Andy Leonard is CSO of Linchpin People and SQLPeople, an SSIS Trainer, Consultant, and developer; a Business Intelligence Markup Language (Biml) developer; SQL Server database and data warehouse developer, community mentor, engineer, and farmer. He is a co-author of SQL Server 2012 Integration Services Design Patterns. His background includes web application architecture and development, VB, and ASP. Andy loves the SQL Server Community!
Note: Comments are moderated. Spam shall not pass! </GandalfVoice>

Introducing Change Data Capture, SSIS, and SQL Server 2008 CTP5 (Nov 2007)

Introduction 

On Thursday, 24 Jan 2008, I presented New Features In SSIS 2008 to the Richmond SQL Server Users Group.

Most of the presentation was dedicated to demonstrating Change Data Capture (CDC) interacting with SQL Server 2008 Integration Services. I started seriously working on this demo the first week of January, thinking I'd put 2 - 6 hours into it to get it running using the detailed instructions in Books Online. Things were going relatively well working through the demo until I hit calls from SSIS to table-valued functions created by CDC.
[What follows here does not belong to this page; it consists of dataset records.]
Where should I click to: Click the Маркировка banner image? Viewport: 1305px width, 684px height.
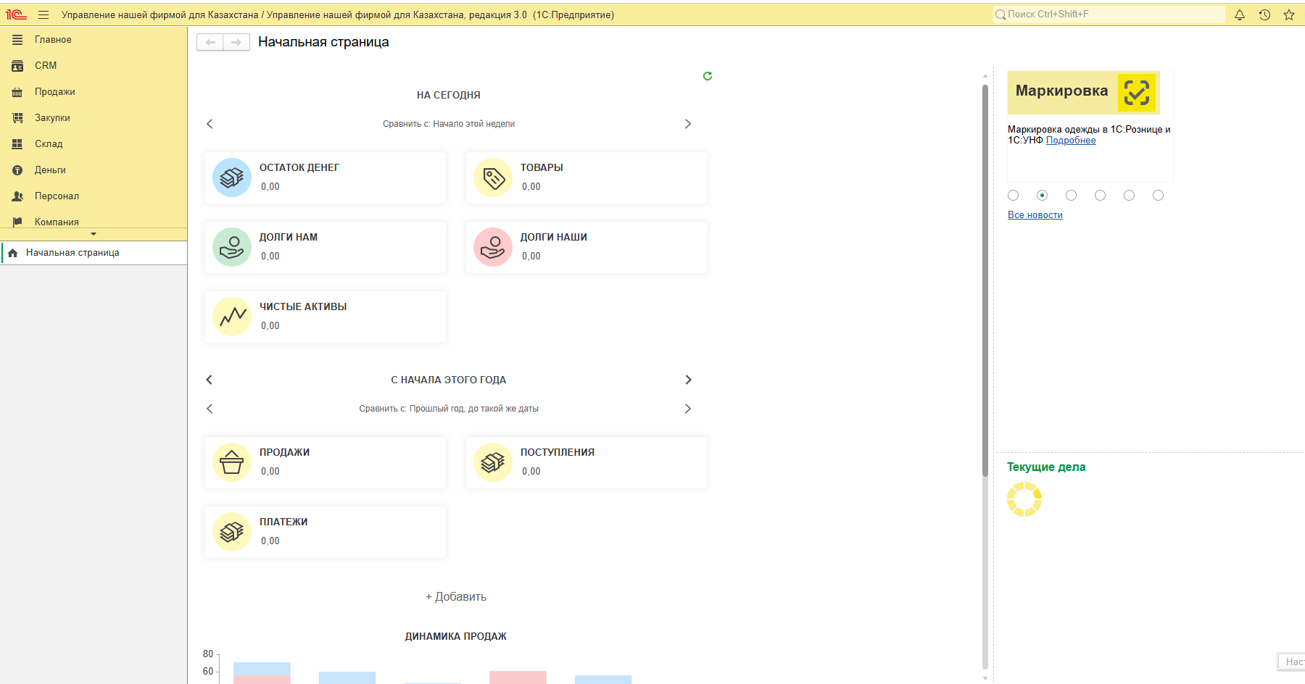pyautogui.click(x=1083, y=92)
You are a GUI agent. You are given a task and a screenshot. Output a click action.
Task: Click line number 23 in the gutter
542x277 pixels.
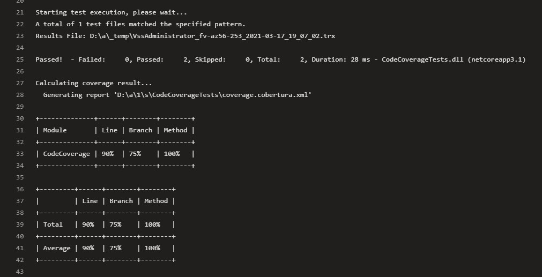coord(20,36)

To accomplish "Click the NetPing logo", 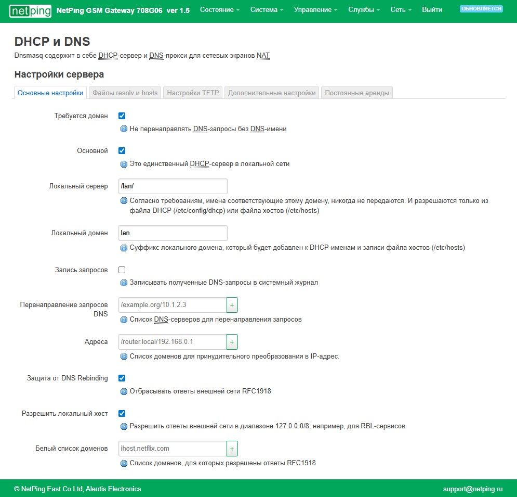I will coord(31,10).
The TVFs didn't exist. Indifferent

Well, that's not exactly true. Their renamed stubs exist in CTP5, but they only return 0. Bummer. Or is it? This is what's cool about CTPs - you get a feel for where the development is and where it will likely go. And while working through some other stuff related to CDC I'd learned enough to cobble together a solution, so I did. What I built will demonstrate the principles of CDC.

<As_Is>

I assure you there will be differences in the RTM and would wager good money this post will be obsolete with CTP6. So if I get any questions / comments the first thing I will ask is "Which CTP are you using?" If it's not CTP5 this post is not appropriate.
</As_Is>

You can build your own virtual server or PC and play along, or you can download a prebuilt virtual hard drive (vhd) file here. I built my own. Once I got the SQL Server 2008 November CTP up and running I logged in and began tinkering. Here's what I did and what I learned:

Introducing CDC 101

The idea of Change Data Capture is pretty cool. The data is stored in a format similar to that used by some database engine transaction logs. In a transaction log changes are respresented in row-based before- and after-images Inserts have empty before-images and the inserted data in the after-image. This makes sense because there's no data there before, only after the insert. Deletes have deleted data in the before-image and empty after-images. Updates have the existing row (or affected columns in the row) in the before-image and the updated row (or affected columns in the row) in the after-image.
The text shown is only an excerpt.